● WORK TO DO
Reproduce the listing below verbatim, everything from its first line down to and including the line that contains "click(57, 142)".

######

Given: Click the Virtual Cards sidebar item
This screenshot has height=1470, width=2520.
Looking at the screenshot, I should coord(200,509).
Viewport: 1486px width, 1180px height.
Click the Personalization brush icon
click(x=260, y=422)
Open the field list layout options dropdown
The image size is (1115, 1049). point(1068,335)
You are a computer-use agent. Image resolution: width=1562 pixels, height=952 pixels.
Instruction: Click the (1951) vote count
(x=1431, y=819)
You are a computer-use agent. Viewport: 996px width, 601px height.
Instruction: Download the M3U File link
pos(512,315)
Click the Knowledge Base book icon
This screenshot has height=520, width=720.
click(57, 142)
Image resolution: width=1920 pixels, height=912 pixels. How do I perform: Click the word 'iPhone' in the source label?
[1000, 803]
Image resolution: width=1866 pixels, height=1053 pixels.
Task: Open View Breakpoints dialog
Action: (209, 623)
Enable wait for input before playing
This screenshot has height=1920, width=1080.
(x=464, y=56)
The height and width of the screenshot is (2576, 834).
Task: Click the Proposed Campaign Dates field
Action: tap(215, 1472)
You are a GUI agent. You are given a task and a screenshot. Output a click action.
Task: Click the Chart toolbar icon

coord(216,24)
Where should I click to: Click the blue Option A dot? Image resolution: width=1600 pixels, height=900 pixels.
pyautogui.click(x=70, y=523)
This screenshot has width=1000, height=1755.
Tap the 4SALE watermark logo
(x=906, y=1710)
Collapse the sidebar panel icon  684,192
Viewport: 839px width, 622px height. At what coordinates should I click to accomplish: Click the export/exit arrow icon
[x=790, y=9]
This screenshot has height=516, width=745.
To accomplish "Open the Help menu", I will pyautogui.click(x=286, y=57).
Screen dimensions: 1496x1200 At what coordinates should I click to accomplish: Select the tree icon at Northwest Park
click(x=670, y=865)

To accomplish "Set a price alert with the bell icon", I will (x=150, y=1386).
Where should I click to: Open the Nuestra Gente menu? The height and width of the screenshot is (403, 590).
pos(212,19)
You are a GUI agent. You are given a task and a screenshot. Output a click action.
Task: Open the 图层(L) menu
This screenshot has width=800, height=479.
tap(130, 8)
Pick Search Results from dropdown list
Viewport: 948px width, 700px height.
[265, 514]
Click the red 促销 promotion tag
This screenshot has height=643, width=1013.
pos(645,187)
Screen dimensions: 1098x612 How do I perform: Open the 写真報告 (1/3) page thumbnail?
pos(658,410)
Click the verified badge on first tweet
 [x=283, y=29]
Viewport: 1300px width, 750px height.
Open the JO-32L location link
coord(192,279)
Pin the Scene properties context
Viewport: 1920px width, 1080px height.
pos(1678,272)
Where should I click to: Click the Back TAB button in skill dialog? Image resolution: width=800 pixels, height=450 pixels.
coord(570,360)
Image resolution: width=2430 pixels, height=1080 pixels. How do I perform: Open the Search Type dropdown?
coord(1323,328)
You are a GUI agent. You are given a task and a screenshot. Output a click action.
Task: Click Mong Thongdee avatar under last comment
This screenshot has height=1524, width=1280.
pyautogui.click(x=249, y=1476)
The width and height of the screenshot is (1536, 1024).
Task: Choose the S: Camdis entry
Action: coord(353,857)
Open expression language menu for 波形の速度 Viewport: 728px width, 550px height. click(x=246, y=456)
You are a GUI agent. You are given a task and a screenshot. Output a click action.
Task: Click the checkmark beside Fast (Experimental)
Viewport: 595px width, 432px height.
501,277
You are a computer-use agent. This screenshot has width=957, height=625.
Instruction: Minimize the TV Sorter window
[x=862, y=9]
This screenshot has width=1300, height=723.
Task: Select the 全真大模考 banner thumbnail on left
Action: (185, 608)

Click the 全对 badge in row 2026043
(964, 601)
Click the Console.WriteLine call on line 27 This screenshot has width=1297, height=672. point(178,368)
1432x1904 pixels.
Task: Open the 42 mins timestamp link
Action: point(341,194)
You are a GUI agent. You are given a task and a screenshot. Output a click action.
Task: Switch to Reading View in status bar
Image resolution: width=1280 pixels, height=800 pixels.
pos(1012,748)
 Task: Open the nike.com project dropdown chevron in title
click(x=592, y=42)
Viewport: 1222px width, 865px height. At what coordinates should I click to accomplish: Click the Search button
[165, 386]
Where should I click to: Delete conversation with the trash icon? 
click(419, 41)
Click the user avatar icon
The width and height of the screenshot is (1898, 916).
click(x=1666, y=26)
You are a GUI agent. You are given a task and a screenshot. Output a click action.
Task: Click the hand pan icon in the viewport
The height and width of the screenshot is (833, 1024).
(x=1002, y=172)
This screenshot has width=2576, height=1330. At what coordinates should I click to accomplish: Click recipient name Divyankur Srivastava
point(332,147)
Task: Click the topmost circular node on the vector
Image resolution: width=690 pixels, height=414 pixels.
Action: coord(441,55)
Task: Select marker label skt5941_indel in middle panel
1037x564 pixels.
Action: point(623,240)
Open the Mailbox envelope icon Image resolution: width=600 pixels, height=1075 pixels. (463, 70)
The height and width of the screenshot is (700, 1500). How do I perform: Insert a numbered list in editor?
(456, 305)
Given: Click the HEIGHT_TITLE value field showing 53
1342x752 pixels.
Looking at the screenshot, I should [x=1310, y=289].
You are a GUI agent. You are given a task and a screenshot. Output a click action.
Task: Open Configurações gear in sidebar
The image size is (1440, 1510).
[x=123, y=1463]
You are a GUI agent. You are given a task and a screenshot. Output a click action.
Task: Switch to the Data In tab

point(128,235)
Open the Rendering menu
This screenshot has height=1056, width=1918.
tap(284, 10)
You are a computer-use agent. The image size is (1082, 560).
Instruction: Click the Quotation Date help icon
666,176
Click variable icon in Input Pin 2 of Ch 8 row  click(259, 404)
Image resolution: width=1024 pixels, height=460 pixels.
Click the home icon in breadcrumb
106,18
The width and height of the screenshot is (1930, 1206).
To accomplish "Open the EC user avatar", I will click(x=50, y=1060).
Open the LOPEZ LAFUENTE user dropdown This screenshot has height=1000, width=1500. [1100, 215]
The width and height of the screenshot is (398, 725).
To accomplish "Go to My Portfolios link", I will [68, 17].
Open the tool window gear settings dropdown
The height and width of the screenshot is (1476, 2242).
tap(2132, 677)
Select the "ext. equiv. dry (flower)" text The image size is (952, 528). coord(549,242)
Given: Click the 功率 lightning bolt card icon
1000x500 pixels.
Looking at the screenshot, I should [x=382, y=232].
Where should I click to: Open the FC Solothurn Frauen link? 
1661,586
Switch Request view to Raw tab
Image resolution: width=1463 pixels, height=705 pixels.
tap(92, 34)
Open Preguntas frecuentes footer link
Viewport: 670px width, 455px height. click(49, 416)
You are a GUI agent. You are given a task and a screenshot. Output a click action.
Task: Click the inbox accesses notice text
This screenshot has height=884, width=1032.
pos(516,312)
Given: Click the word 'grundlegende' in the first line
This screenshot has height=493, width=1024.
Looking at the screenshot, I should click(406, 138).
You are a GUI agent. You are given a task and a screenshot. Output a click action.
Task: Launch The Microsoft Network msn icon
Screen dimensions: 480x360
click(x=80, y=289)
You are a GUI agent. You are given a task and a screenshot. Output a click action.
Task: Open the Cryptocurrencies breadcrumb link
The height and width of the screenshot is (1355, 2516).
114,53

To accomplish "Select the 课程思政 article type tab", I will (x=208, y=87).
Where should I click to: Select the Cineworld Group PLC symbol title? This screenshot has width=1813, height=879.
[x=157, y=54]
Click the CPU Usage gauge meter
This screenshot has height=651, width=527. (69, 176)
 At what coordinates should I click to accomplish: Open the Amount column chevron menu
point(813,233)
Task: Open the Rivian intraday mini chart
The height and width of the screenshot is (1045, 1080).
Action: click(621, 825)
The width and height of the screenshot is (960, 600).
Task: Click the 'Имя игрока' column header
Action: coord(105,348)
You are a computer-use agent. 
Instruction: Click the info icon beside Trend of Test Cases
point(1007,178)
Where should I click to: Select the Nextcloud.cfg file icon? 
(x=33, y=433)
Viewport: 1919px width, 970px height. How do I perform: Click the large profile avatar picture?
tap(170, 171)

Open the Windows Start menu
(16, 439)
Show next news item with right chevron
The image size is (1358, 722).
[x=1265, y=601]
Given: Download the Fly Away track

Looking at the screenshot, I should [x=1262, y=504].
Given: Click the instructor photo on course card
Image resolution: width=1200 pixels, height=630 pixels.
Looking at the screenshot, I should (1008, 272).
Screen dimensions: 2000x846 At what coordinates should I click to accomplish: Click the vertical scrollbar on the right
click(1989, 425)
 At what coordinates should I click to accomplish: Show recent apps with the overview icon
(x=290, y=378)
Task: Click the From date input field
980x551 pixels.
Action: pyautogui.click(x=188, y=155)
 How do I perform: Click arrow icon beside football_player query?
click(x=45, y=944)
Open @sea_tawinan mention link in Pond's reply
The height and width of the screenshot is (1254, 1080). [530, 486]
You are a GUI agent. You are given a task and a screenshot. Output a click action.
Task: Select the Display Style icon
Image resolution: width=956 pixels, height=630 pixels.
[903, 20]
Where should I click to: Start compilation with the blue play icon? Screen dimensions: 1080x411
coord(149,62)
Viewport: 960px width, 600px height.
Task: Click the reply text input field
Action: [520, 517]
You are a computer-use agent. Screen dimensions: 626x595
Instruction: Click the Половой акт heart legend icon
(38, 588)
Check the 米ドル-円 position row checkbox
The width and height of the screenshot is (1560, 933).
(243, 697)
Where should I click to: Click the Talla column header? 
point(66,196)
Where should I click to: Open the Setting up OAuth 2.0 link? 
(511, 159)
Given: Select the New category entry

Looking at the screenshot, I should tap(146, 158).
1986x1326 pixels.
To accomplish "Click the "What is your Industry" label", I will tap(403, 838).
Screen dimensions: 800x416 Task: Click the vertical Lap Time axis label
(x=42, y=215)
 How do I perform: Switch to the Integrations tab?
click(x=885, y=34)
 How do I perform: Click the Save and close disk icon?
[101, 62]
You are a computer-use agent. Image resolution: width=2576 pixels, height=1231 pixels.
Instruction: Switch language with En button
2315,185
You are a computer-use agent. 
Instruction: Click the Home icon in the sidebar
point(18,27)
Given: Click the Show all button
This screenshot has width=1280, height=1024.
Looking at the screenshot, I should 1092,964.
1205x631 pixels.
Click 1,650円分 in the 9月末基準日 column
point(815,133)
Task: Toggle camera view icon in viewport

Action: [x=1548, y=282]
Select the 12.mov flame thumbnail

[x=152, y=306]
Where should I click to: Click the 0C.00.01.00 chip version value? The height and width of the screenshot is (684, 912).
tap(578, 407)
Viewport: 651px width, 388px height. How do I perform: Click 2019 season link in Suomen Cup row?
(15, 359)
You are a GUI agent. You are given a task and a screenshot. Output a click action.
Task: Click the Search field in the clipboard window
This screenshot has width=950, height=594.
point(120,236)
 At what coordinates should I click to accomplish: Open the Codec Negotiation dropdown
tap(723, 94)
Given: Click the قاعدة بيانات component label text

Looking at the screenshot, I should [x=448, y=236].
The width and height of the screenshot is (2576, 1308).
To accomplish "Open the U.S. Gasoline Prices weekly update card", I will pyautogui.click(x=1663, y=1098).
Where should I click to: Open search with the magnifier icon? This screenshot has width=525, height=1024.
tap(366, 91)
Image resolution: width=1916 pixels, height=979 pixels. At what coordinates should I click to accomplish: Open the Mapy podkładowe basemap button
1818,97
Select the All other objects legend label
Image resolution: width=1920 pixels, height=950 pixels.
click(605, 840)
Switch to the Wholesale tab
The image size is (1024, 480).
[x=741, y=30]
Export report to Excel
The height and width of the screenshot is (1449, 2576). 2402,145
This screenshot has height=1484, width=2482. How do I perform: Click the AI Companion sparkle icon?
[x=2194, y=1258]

######

● THE OUTPUT
Given: Click the Virtual Cards sidebar item
This screenshot has height=1470, width=2520.
Looking at the screenshot, I should coord(200,509).
Viewport: 1486px width, 1180px height.
Click the Personalization brush icon
click(x=260, y=422)
Open the field list layout options dropdown
The image size is (1115, 1049). point(1068,335)
You are a computer-use agent. Image resolution: width=1562 pixels, height=952 pixels.
Instruction: Click the (1951) vote count
(x=1431, y=819)
You are a computer-use agent. Viewport: 996px width, 601px height.
Instruction: Download the M3U File link
pos(512,315)
Click the Knowledge Base book icon
This screenshot has height=520, width=720.
click(57, 142)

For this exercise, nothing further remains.